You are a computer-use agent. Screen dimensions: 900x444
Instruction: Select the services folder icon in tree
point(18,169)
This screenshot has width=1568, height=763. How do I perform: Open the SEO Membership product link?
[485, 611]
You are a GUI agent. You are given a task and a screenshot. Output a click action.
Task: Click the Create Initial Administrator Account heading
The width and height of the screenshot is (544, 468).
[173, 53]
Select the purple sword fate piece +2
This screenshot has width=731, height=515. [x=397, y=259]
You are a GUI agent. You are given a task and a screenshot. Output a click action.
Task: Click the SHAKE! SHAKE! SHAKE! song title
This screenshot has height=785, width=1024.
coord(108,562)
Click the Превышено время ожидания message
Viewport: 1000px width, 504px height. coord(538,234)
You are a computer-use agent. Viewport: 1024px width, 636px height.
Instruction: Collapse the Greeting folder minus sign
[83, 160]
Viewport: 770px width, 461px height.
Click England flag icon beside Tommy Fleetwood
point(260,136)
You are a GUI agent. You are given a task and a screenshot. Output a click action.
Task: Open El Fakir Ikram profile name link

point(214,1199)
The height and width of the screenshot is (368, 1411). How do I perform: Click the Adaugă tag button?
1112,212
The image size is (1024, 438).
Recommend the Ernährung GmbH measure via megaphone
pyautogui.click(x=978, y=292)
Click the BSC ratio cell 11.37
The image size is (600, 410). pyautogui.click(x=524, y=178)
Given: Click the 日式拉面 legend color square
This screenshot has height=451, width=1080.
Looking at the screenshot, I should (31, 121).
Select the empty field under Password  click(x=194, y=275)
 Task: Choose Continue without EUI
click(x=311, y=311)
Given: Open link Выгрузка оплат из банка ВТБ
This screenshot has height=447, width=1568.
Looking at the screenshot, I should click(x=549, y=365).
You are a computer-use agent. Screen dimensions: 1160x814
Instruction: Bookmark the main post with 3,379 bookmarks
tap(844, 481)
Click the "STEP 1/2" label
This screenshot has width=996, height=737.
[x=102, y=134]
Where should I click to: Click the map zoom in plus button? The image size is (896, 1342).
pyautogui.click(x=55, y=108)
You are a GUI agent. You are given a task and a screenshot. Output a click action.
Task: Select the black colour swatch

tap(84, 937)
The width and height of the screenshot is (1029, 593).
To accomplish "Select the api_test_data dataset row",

■ ■ ■

### TRY IT:
Lines containing the word "dimensions" are to be pulled from the records and copied.

### SOLUTION TO THIS EXERCISE:
You are a computer-use agent. Screen dimensions: 900x444
You are a computer-use agent. Screen dimensions: 1160x814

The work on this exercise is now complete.